Há historiadores que acreditam que o utopia democrática, uma vez agredida pelo intervencionismo, acabará por levar a civilização a uma decadência acentuada a médio prazo. Toynbee é o arauto dessa corrente de pensamento. Os que entendem que o fator econômico acabará por prevalecer pensam de forma diferente. Se Cristina Kirchner se desse ao trabalho de estudar a história do império romano, ela iria saber que o que o levou à decadência, a partir do século III, foi o intervencionismo. Um problema corriqueiro interno, resultante de uma política de tentar controlar os preços, resultou num processo inflacionário que veio a fragilizar a economia do império, tornando-o vulnerável à rebelião das colônias. Deu-se então o fenômeno de retorno ao campo, em todo o império, e as cidades, entraram em decadência. Voltou-se assim ao sistema social medieval, com as vilas auto-suficientes, e a Europa mergulhou em um período negro de sua história.

A situação pela qual estamos passando lembra a da decadência romana. Há um império em decadência sendo alijado da sua posição predominante, talvez até sendo ameaçado por outro. Mas há uma grande diferença: as medidas que levaram o império romano à desintegração não foram premeditadas, não foram consequência de doutrinas bem formalizadas. Essa doutrinas são bem recentes e foram criadas por intelectuais modernos, são ensinadas nas universidades. Isso em vez de tornar a situação pior que a anterior, na realidade é uma vantagem, porque idéias podem vir a ser derrotadas por outras idéias. Ninguém duvidava, no império romano, que o controle de preços era uma boa idéia, mas hoje na Argentina a resistência à Madame Pinguim é grande e vai inexoravelmente selar a sua queda, coisa que levou séculos para acontecer em Roma.

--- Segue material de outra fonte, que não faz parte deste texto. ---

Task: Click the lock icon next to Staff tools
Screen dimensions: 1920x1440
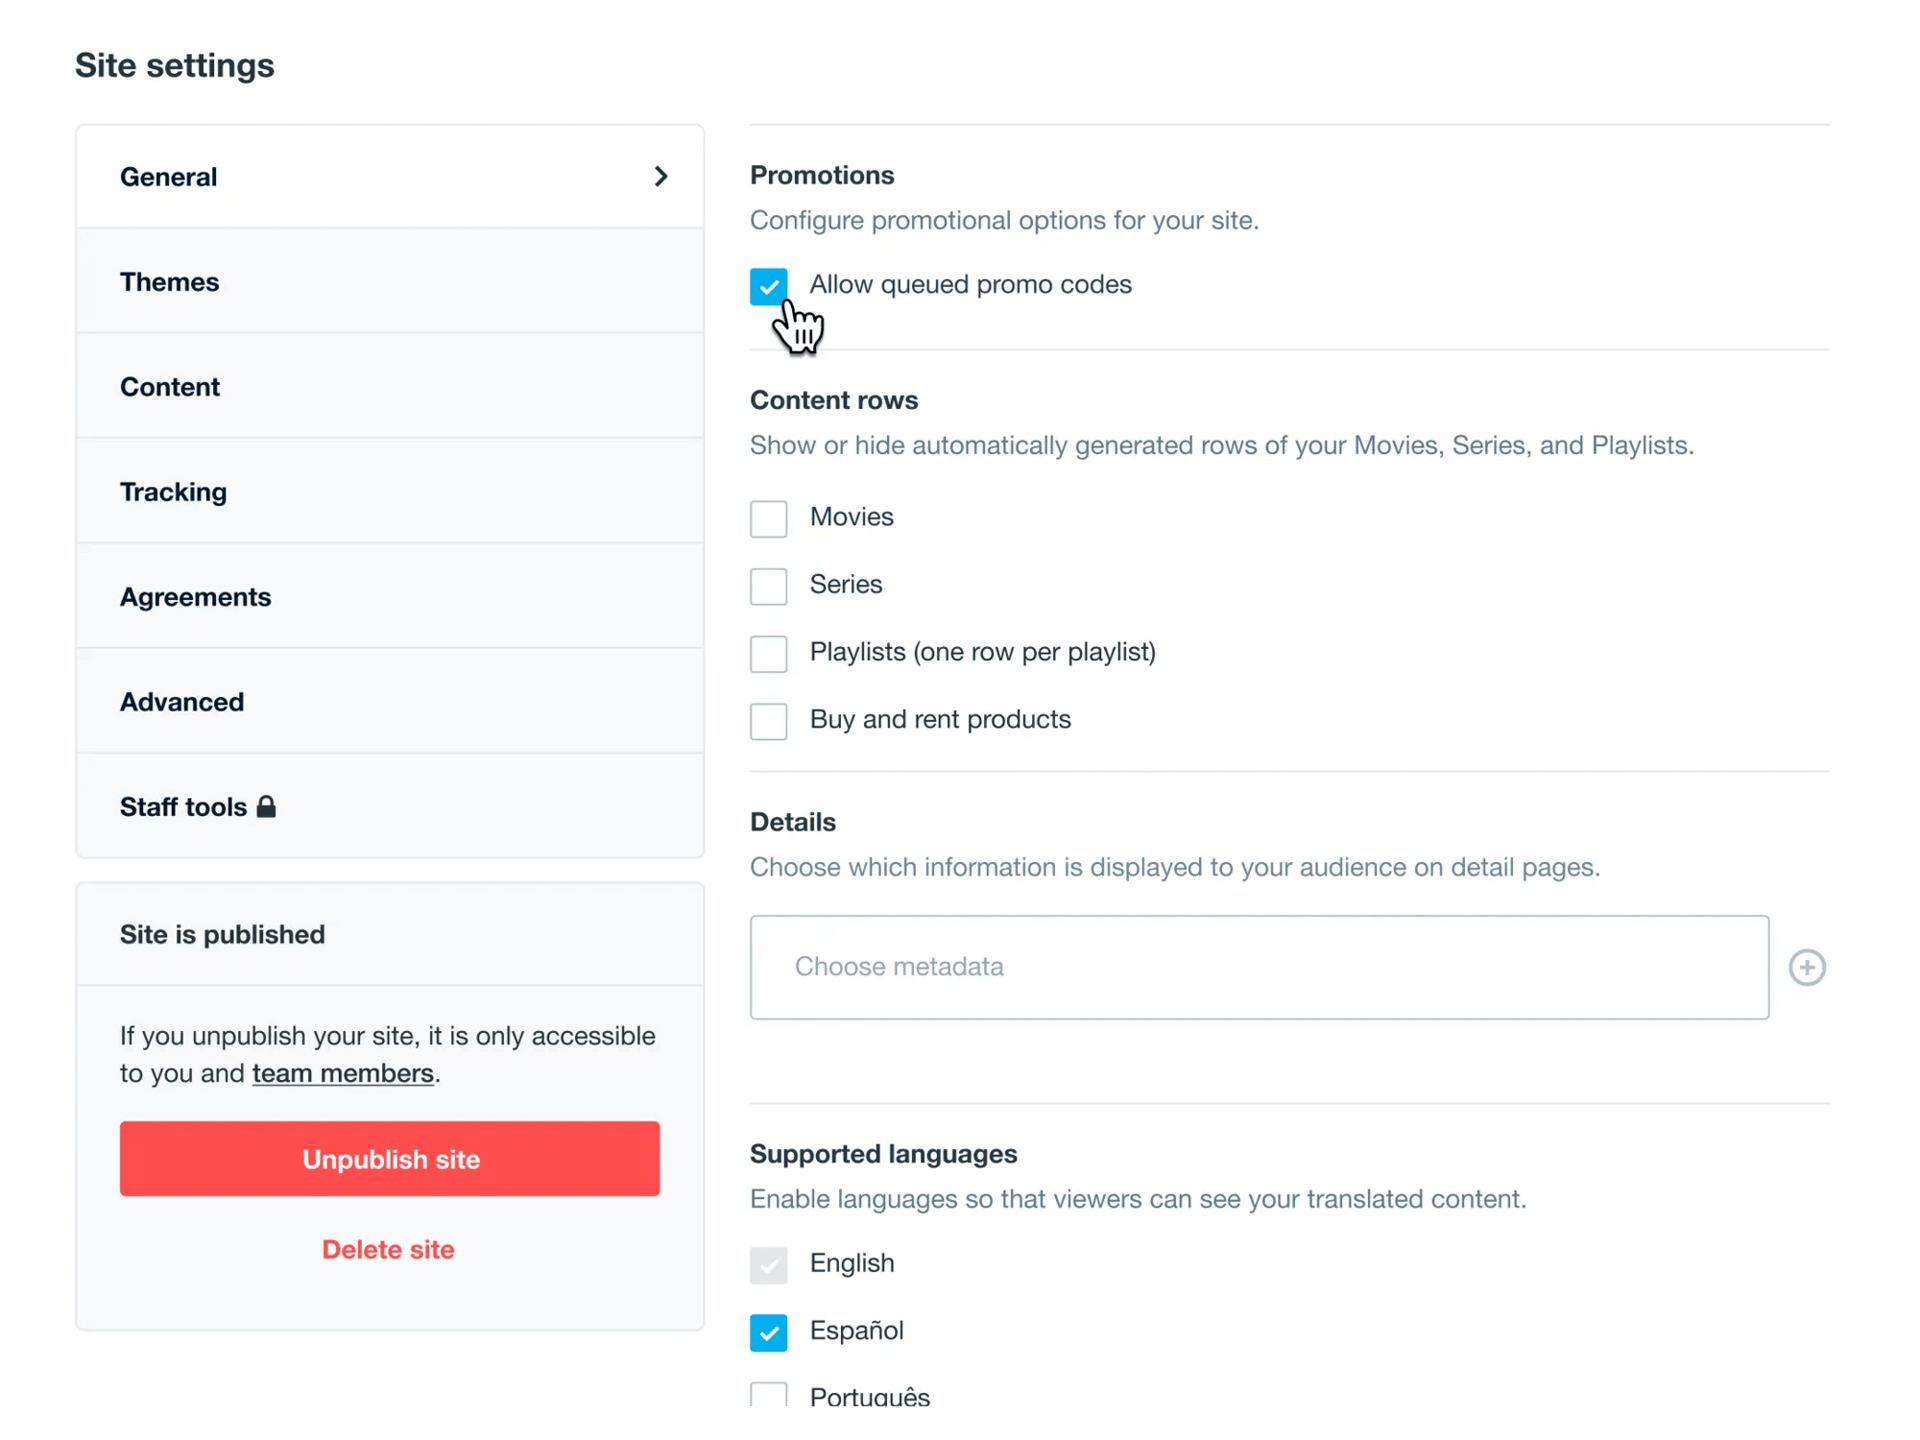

Todas as idéias nefastas que hoje nos afligem e tornaram nossas políticas tão nocivas foram elaboradas no meio acadêmico. Não existiu a tal "revolta das massas". Ao contrário do que prega a doutrina marxista, a mente proletária não criou o socialismo. Marx não era proletário e foi por décadas sustentado por seu amigo Engels, um industrial do "pior tipo burguês", um "explorador". Cabe a nós, que conhecemos como se criaram essas idéias, substituí-las por outras melhores, refutar doutrinas que promovem a violência sindical, lutar contra o confisco da propriedade, o controle dos preços, a inflação e tantos outros males que nos assolam. As notáveis realizações do capitalismo nascido na Inglaterra também foram fruto das idéias de economistas clássicos importantes. Precisamos apenas retornar a elas ou aprimorá-las. Nossa civilização não está condenada, e ao contrário, vai sobreviver respaldada em idéias melhores que aquelas que hoje governam a maior parte do mundo.

Uma vez esgotadas as seis lições do grande Ludwig von Mises, estaremos a seguir abordando um assunto mais próximo do título deste blog, que é o fundamentalismo religioso, a meu ver um assunto que, embora não tenha ainda alcançado a importância do que discutimos nessas seis lições, vem crescendo de forma bastante grave, de todos os lados que o analisarmos.